PS4 et jeux vidéo : premiers revenus de Sony Il y a six ans, Daniel Loeb affirmait que sa société d’investissement était devenue le premier actionnaire de Sony – à hauteur de 6,5 % du capital. N’ayant pas réussi à l’époque à obtenir la scission de l’activité de divertissement du groupe tokyoïtes, il avait revendu l’année suivante ses actions Sony en empochant une plus-value de 20 %. Après l’échec de sa première tentative d’influence, Third Point se prépare à reprendre une participation pour essayer à nouveau de peser sur les prochaines décisions stratégiques de Sony – maintenant que le financier Kenichiro Yoshida en est le patron. C’est du moins ce qu’a révélé Reuters le 8 avril dernier (3). Selon l’agence de presse, qui cite sans les nommer des proches du dossier, le fonds – qualifié d’« activiste » – veut que Sony réfléchisse aux différents scénarios concernant l’avenir de certaines de ses activités, notamment de son studio de cinéma Sony Pictures Entertainment qui intéresserait, selon lui, Amazon et Netflix.
A l’heure où ces deux plateformes mondiales de SVOD sont engagées dans une course-poursuite dans la production originale de films et séries, à coup de milliards de dollars de financements, s’emparer d’une major du cinéma mondial pourrait être un bon parti pour les GAFAN.
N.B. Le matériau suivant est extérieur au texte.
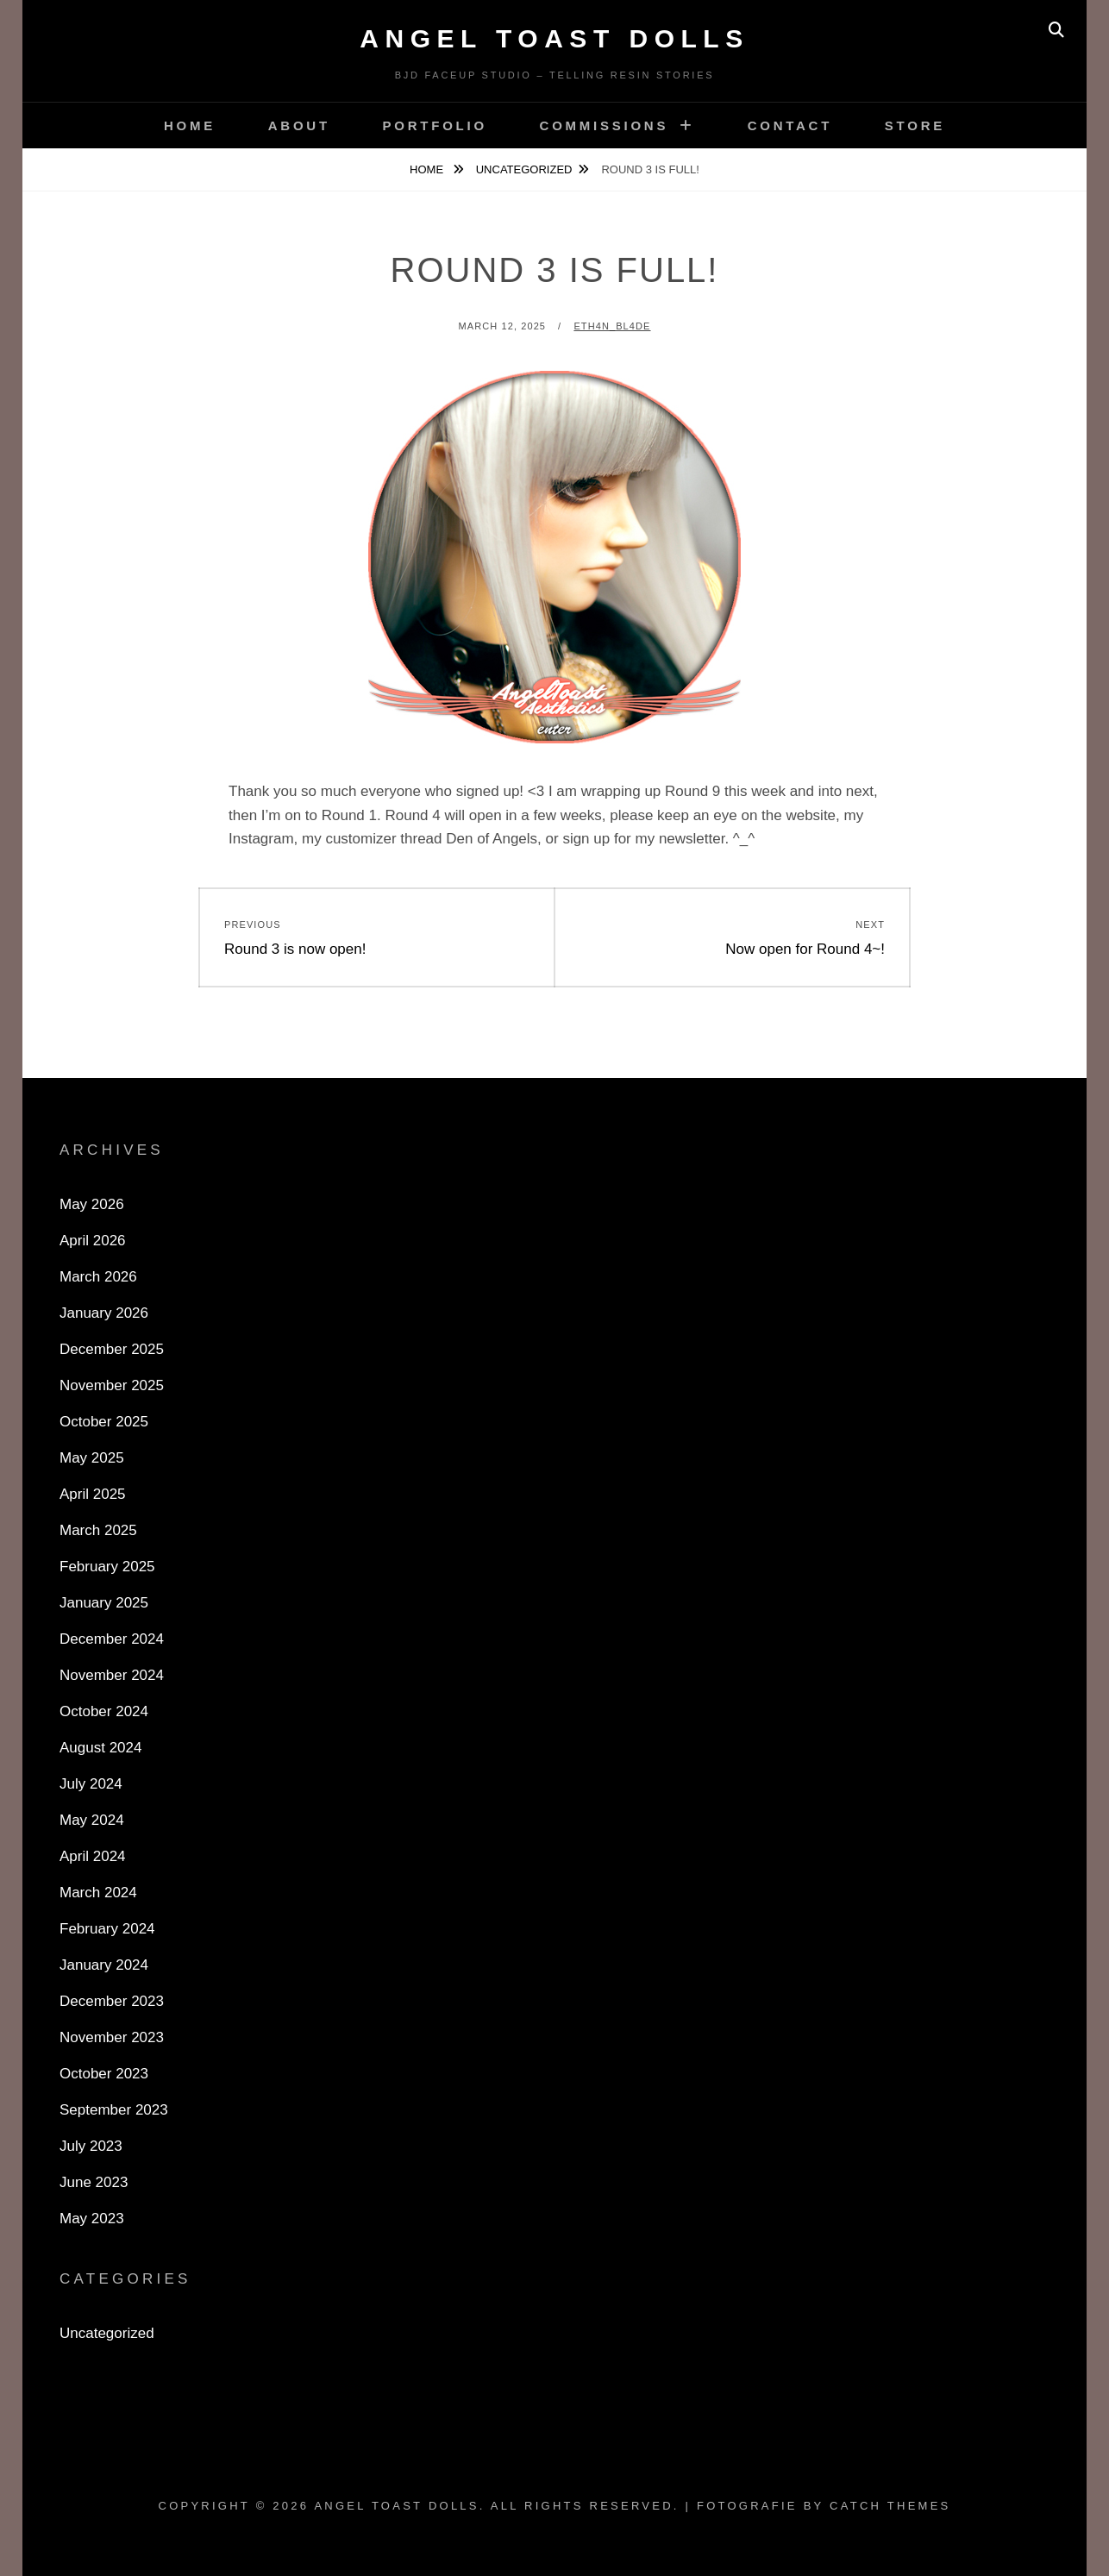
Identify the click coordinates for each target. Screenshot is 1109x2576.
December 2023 (112, 2001)
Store (915, 125)
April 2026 (93, 1240)
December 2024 (112, 1639)
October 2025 (104, 1421)
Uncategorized (524, 169)
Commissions (604, 125)
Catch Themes (890, 2505)
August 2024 (100, 1747)
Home (190, 125)
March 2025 (98, 1530)
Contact (790, 125)
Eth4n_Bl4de (611, 326)
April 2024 (93, 1856)
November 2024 (112, 1675)
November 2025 (112, 1385)
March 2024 (98, 1892)
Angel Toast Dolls (554, 38)
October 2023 (104, 2073)
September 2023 (114, 2110)
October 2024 (104, 1711)
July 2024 (91, 1784)
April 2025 (93, 1494)
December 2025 (112, 1349)
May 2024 (92, 1820)
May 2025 (92, 1458)
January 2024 (104, 1965)
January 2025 (104, 1603)
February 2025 (107, 1566)
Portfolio (435, 125)
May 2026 (92, 1204)
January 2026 (104, 1313)
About (299, 125)
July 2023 (91, 2146)
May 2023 (92, 2218)
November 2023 (112, 2037)
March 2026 (98, 1277)
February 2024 (107, 1929)
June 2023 (94, 2182)
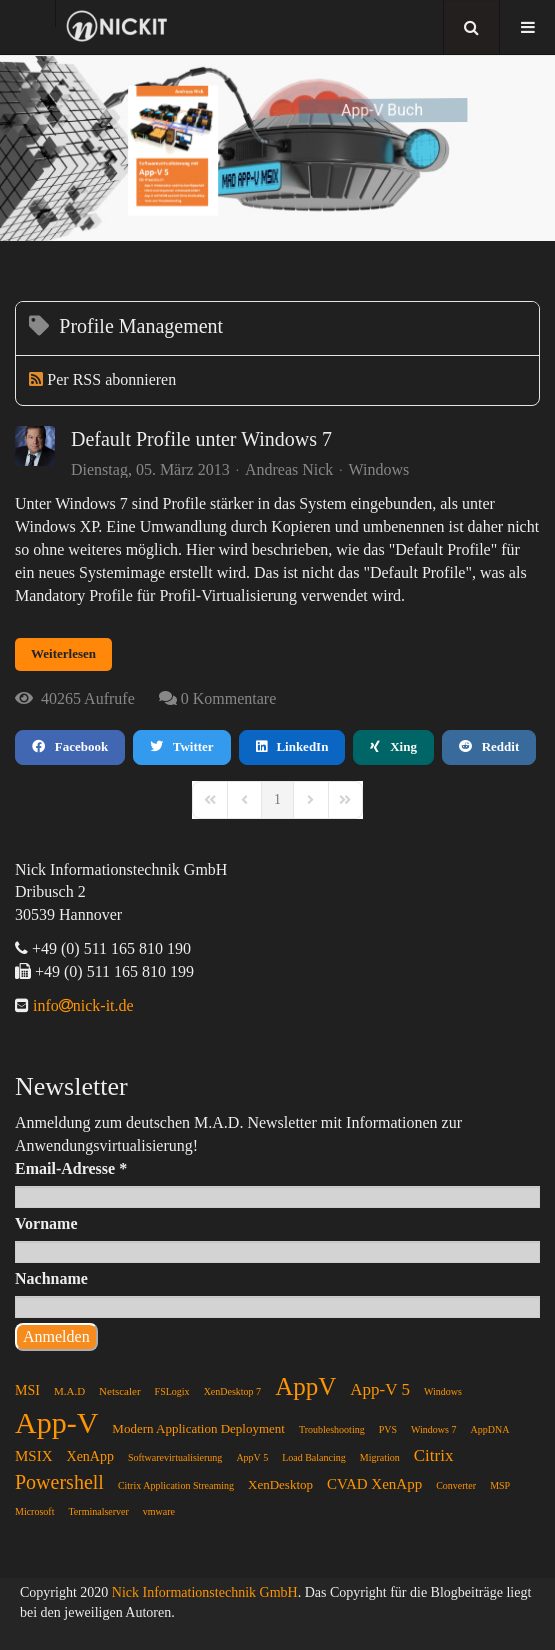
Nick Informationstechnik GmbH (205, 1592)
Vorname (46, 1223)
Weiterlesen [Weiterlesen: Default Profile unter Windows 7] (63, 653)
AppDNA (489, 1429)
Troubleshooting (332, 1429)
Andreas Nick (289, 469)
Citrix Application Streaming (176, 1485)
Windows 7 (433, 1429)
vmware (159, 1511)
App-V (56, 1422)
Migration (380, 1457)
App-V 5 (380, 1389)
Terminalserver (98, 1511)
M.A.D (69, 1391)
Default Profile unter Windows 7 (201, 439)
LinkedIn (292, 746)
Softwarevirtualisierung (175, 1457)
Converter (456, 1485)
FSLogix (172, 1391)
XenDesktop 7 (233, 1391)
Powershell (59, 1482)
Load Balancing (314, 1457)
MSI (27, 1390)
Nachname (51, 1278)
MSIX (34, 1456)
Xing (393, 746)
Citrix (434, 1455)
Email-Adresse (71, 1168)
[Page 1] (277, 800)
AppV (305, 1386)
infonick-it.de (81, 1005)
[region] (277, 148)
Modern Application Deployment (198, 1428)
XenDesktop (280, 1484)
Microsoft (34, 1511)
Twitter (181, 746)
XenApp (90, 1456)
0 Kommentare (229, 698)
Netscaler (120, 1391)
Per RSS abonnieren (111, 379)
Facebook (70, 746)
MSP (500, 1485)
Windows (379, 470)
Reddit (489, 746)
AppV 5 (252, 1457)
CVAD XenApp (374, 1484)
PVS (388, 1429)
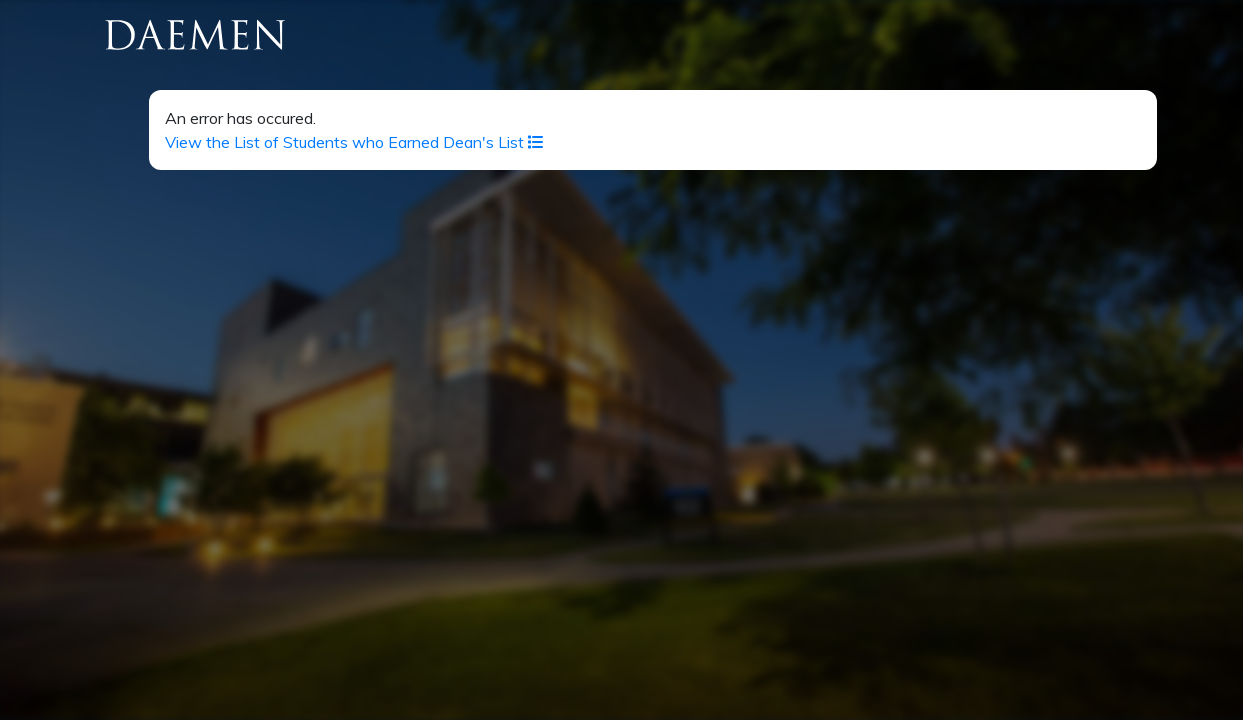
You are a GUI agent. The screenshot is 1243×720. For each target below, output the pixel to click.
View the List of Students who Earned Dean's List (354, 142)
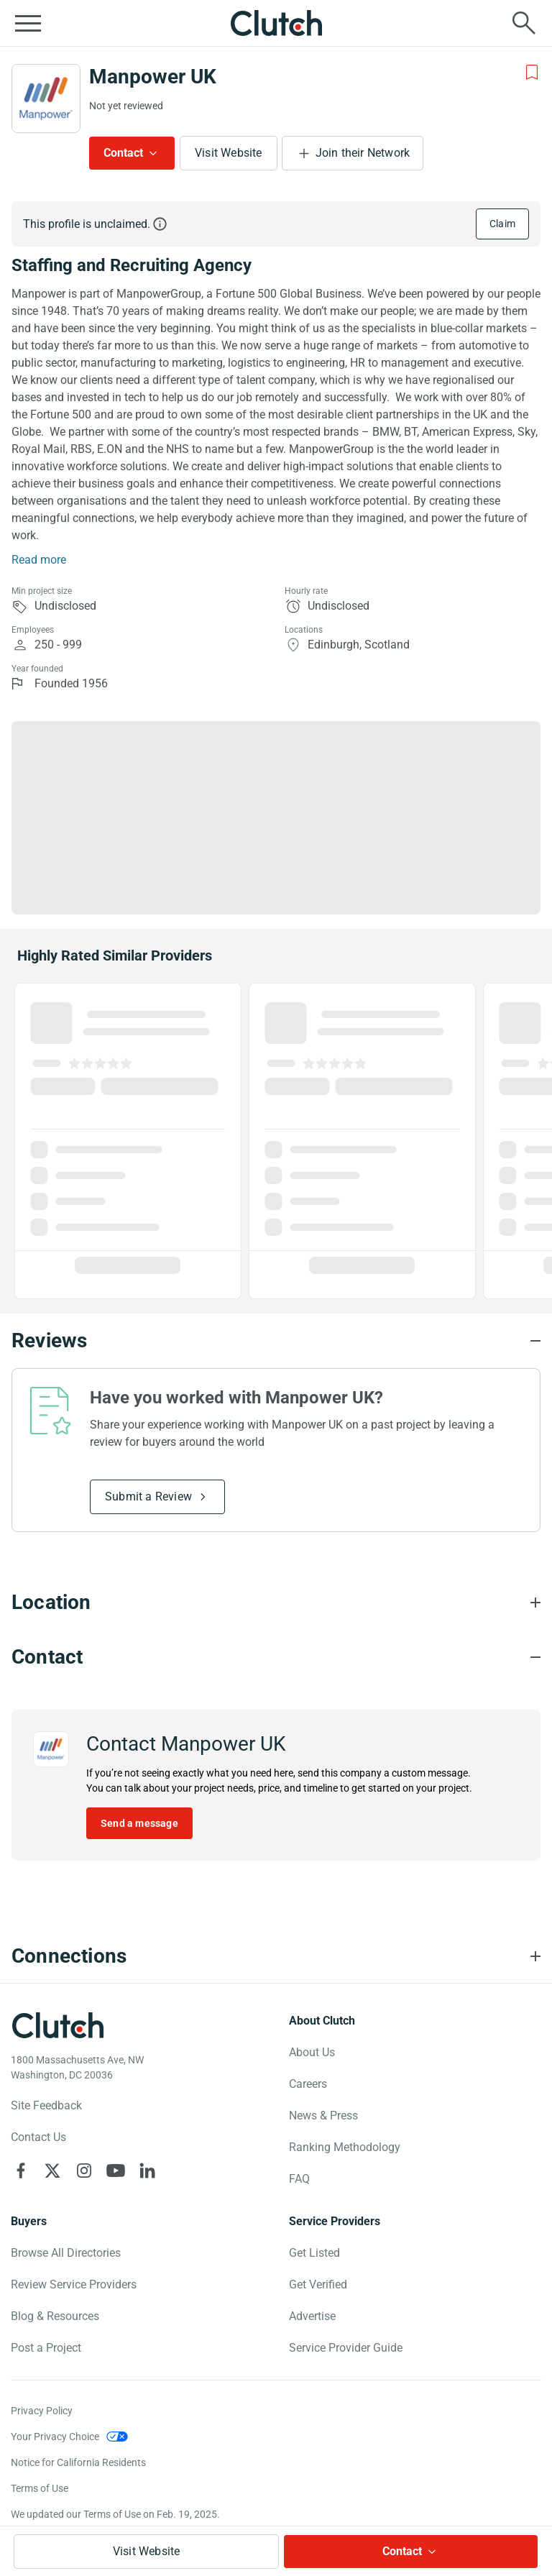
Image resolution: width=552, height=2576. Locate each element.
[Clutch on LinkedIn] (147, 2170)
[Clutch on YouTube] (116, 2170)
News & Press (323, 2115)
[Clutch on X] (52, 2170)
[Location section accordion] (276, 1602)
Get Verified (318, 2284)
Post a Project (46, 2348)
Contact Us (38, 2137)
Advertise (312, 2316)
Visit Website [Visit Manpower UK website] (228, 153)
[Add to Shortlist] (531, 72)
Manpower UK (152, 76)
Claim (502, 223)
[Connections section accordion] (276, 1956)
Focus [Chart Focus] (210, 735)
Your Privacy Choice (55, 2436)
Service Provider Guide (345, 2348)
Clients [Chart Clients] (477, 735)
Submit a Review (148, 1496)
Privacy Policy (42, 2410)
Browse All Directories (66, 2253)
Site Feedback (46, 2105)
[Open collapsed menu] (28, 23)
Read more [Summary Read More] (39, 560)
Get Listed (314, 2253)
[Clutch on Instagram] (84, 2170)
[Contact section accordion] (276, 1657)
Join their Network (363, 153)
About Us (312, 2052)
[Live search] (524, 23)
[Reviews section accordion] (276, 1341)
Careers (308, 2084)
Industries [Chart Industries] (343, 735)
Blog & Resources (55, 2316)
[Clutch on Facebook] (21, 2170)
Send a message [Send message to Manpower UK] (139, 1823)
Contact (123, 153)
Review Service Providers (74, 2284)
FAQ (299, 2179)
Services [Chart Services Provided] (79, 735)
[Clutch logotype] (57, 2025)
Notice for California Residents (78, 2462)
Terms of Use (39, 2488)
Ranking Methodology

Y compris pour la marque à la pomme qui va lancer à l’automne sa propre plateforme Apple TV+. En février, Daniel Ives, directeur général de la société d’études financières Wedbush Securities, avait déclaré sur la chaîne américaine CNBC que « la plus grosse erreur stratégique d’Apple depuis que Tim Cook en a pris la direction est de ne pas avoir racheté Netflix » (4) et que la firme de Cupertino « devrait acheter en 2019 un grand studio de cinéma tel que potentiellement Sony [Pictures], Lionsgate, A24 [déjà partenaire d’Apple depuis l’an dernier, ndlr], CBS ou Viacom [propriétaire de Paramount, ndlr] » (5). Sony Pictures comprend notamment les studios d’Hollywood Columbia Pictures, ceux de Screen Gems et de TriStar Pictures, ainsi que les studios Game Show Network (GSN) détenus majoritaire aux côtés de WarnerMedia (AT&T).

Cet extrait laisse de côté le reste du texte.